AIM:
Reproduce, word for word, everything in the passage on the Republican party in 1864 from "These expressions would" down to "opposition to Secession.".

GIVEN PASSAGE:
These expressions would sufficiently demonstrate that the Republican party, as such, had no share in the convention; but to them may be added the explicit declaration of the platform that it embodies the views of "Union men ", "laying aside all differences of political opinion ", and the final and conclusive fact that the nominee for Vice-President, Andrew Johnson, had never professed anything but utter antipathy for any characteristic item of Republican belief save opposition to Secession.

Whatever view be required by the exigencies of anniversary celebrations, the conclusion from the facts and from contemporary opinion must be that the Republican party as a general political organization did not exist in 1864. Not that the name "Republican" disappeared from the vocabulary of party politics. In many cases it was still retained in the official title of local and state organizations, just as the name "Whig" had persisted as the designation of various disjecta membra of a party long after the national organization had ceased to exist. Moreover the Democrats never called their antagonists anything but Republicans, and for a double reason. In the first place the odium which the name carried to old-time Democrats would tend to deter them from going over to the party which bore it; and secondly, the appropriation of the term "Union men" by the administration party was hotly resented by the Democrats because of the implication it carried that none but administration men favored the maintenance of the Union. The Democratic contention was, of course, that the Democrats desired to maintain the Union by rational and constitutional means, while their adversaries insisted on bloodshed and despotism. While the Democrats, then, consistently stigmatized the members of the new party as Republicans, those men themselves, even when of ultra-Republican antecedents, consistently repudiated the name and called themselves Union men.

GIVEN DATA:
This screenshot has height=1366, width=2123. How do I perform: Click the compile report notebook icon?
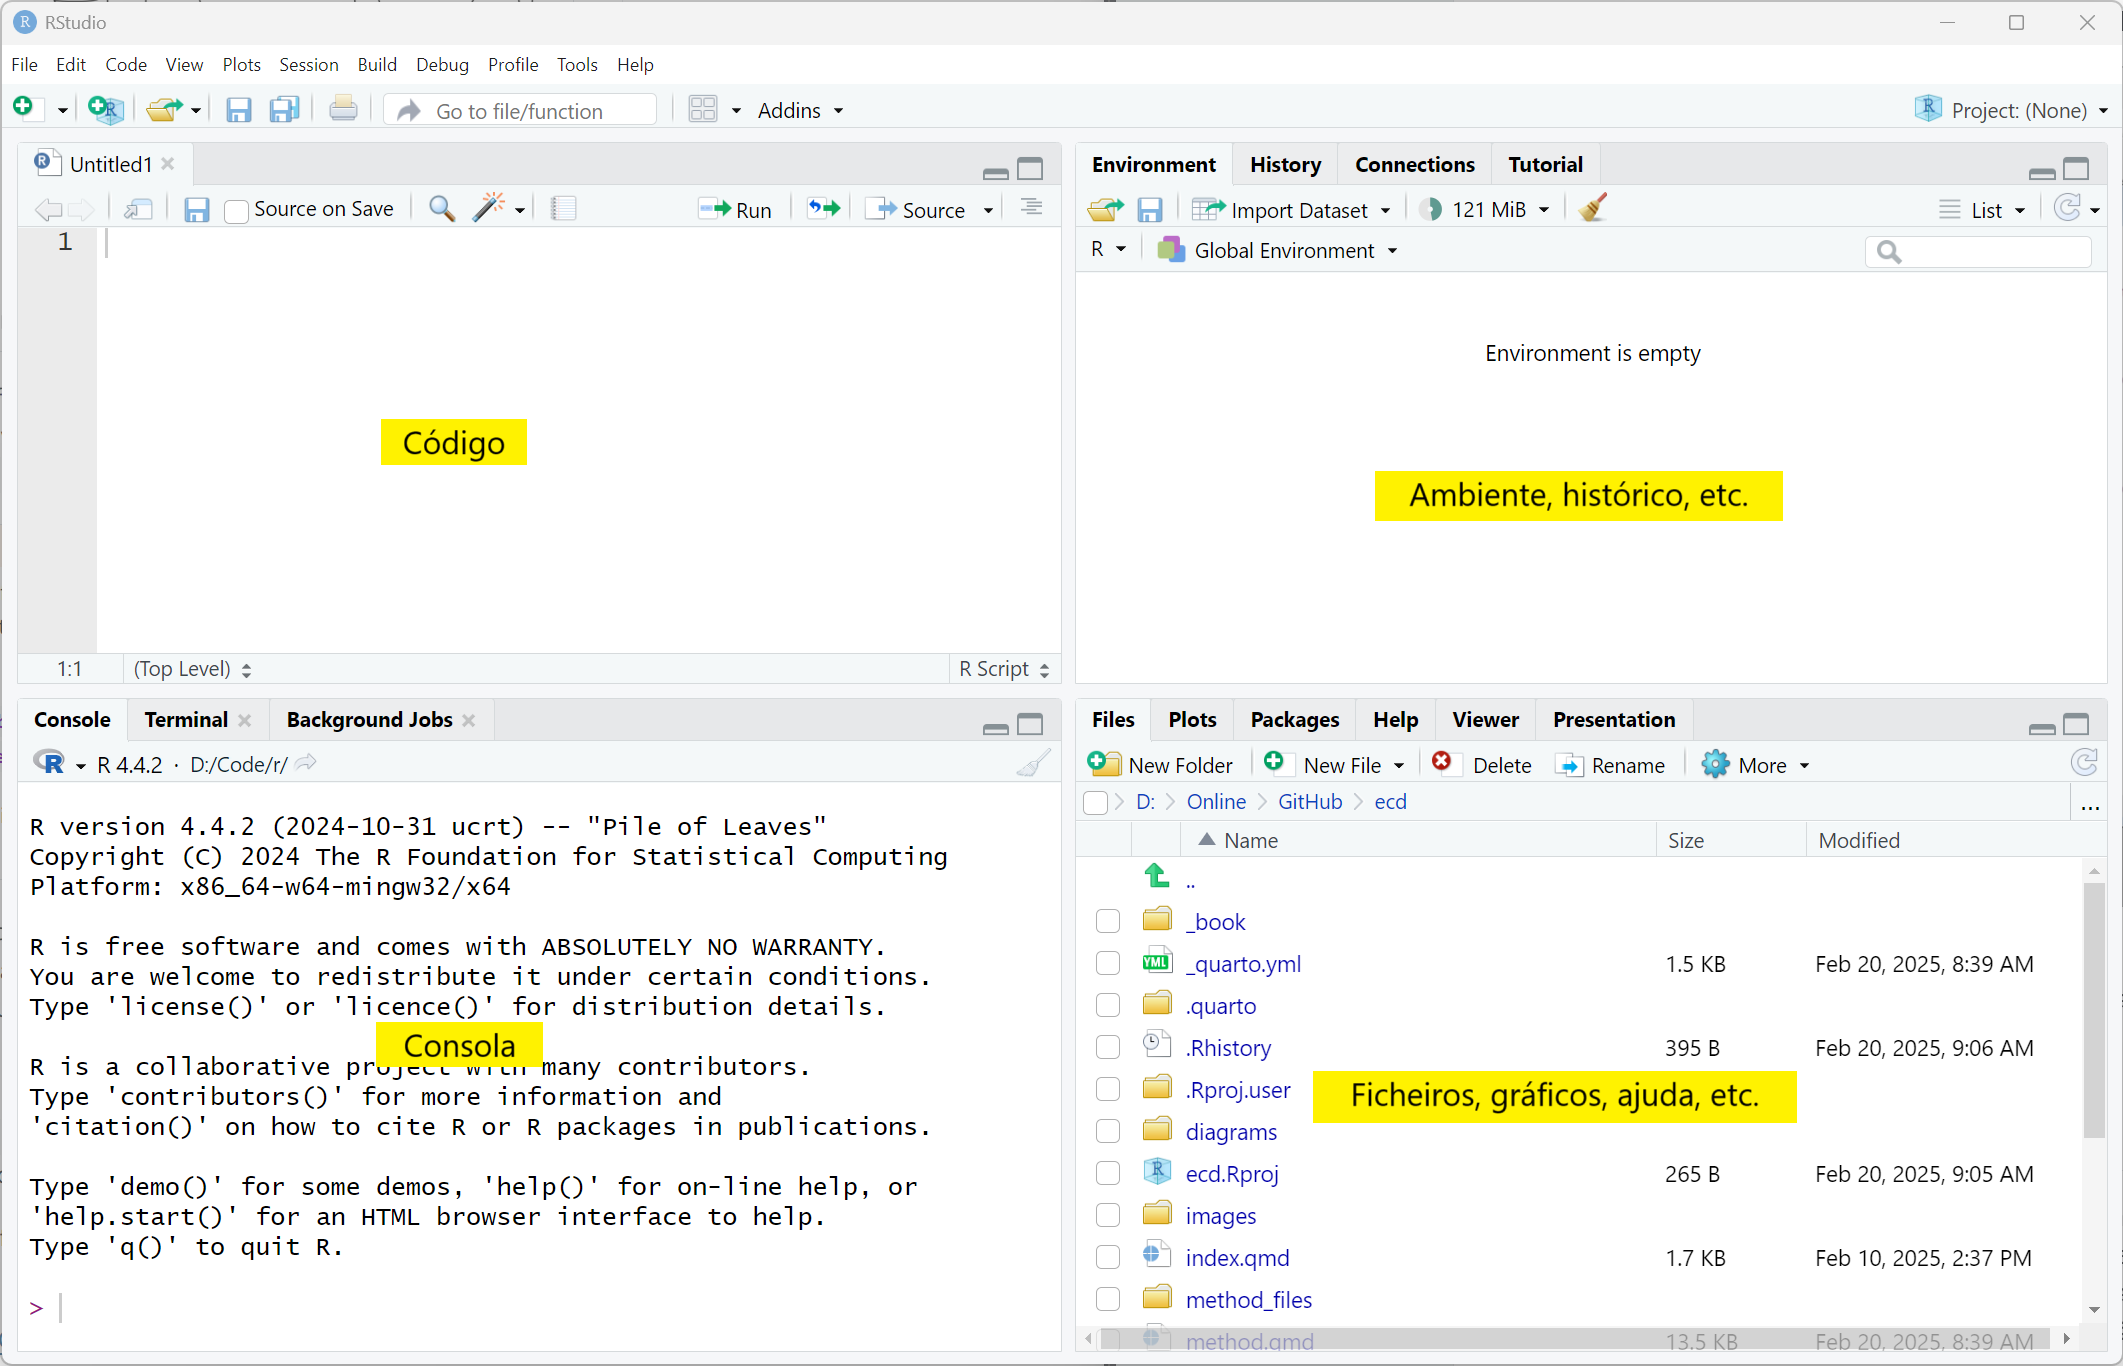pyautogui.click(x=564, y=208)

RESULT OF THE EXERCISE:
These expressions would sufficiently demonstrate that the Republican party, as such, had no share in the convention; but to them may be added the explicit declaration of the platform that it embodies the views of "Union men ", "laying aside all differences of political opinion ", and the final and conclusive fact that the nominee for Vice-President, Andrew Johnson, had never professed anything but utter antipathy for any characteristic item of Republican belief save opposition to Secession.